La cuarta revolución industrial asociada con la digitalización está por tomar mayor fuerza y el Foro Económico Mundial proyectó que el 50% de los puestos de trabajo actuales van a desaparecer o tendrán grandes modificaciones en la década que está por venir.

Aunque este no es el tema central, sirve como marco para establecer nuestra primera premisa: si el entorno va a cambiar; si las empresas se dirigen hacia uno de lo mayores cambios de la historia; y si el mundo, en general, va a cambiar, inherentemente, quiere decir que el perfil que las organizaciones van a requerir de los líderes y profesionales va a modificarse también; por esto debemos desarrollar nuevas habilidades para triunfar en esta revolución.

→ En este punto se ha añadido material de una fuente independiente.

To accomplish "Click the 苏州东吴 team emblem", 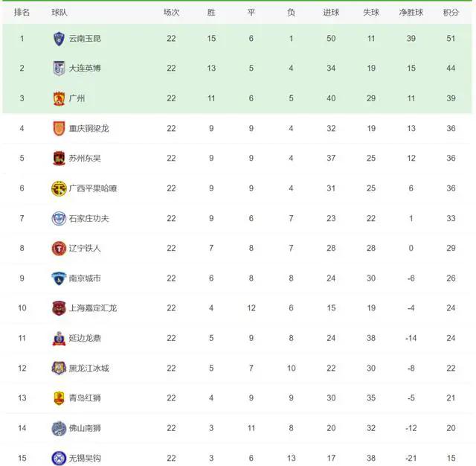I will [x=59, y=159].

A pesar de que hay muchas habilidades y características que serán claves para la próxima década, quisiera que nos centráramos en una de las más difíciles de procesar y que nos genera más de un “corto circuito” en nuestra mente, no por ser un concepto difícil, sino, principalmente, porque nos enseñaron todo lo contrario. Además, hacer cambios en nuestro sistema de creencias son siempre un reto, pero casi siempre con resultados muy positivos.

Estamos hablando de una de las principales claves en el camino de ser genuino y es el concepto llamado “vulnerabilidad”, aplicado al ámbito profesional y de liderazgo.

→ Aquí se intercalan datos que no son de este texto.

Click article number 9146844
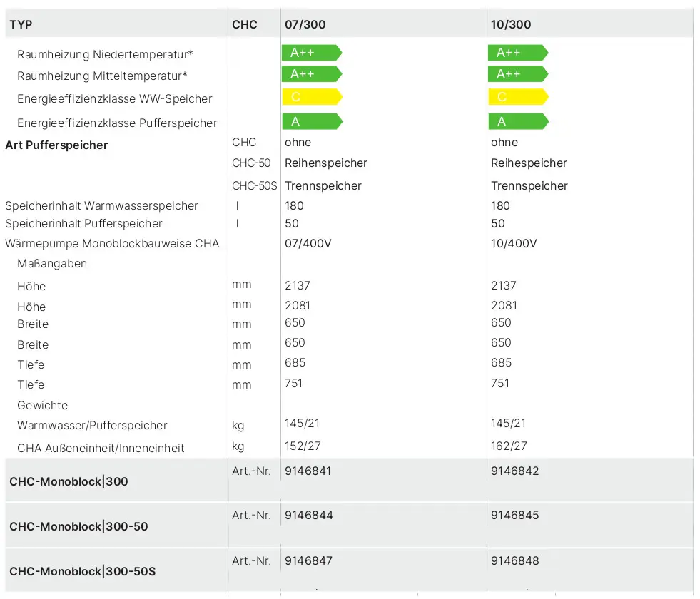This screenshot has width=700, height=599. [x=309, y=515]
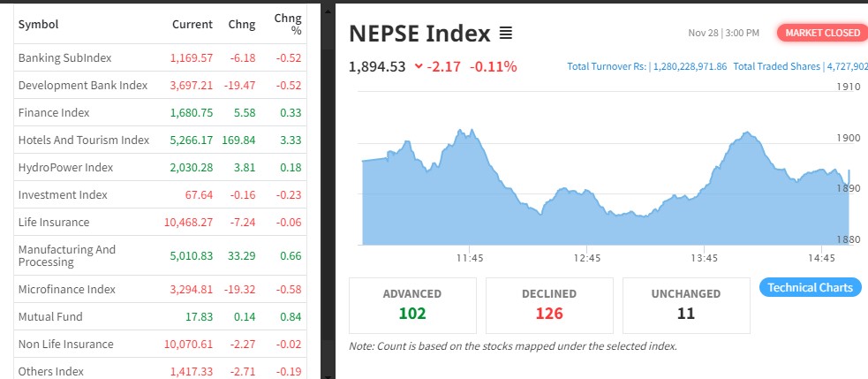This screenshot has width=868, height=379.
Task: Click the Declined count box
Action: [548, 305]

Comencemos por definir el término “vulnerable”, el cual es un adjetivo utilizado para referirse a una cosa o persona que puede ser dañada o recibir lesiones, bien sean físicas o morales. La palabra “vulnerable” es del origen latín vulnerabilis, formada por vulnus, que significa ʽheridaʼ, y por el sufijo “-abilis”, que expresa ʽposibilidadʼ; por lo tanto, es ʽla posibilidad de ser heridoʼ.

Esto es todo lo contrario a lo que nos han enseñado sobre ser megaprofesional o un líder mesiánico inquebrantable, que no muestra emociones. En los que reconocer una equivocación o pedir ayuda es símbolo de debilidad; los jefes deben saberlo y resistirlo todo, deben mostrarse grandes, sin temores, sin puntos de mejora, entre otras cosas.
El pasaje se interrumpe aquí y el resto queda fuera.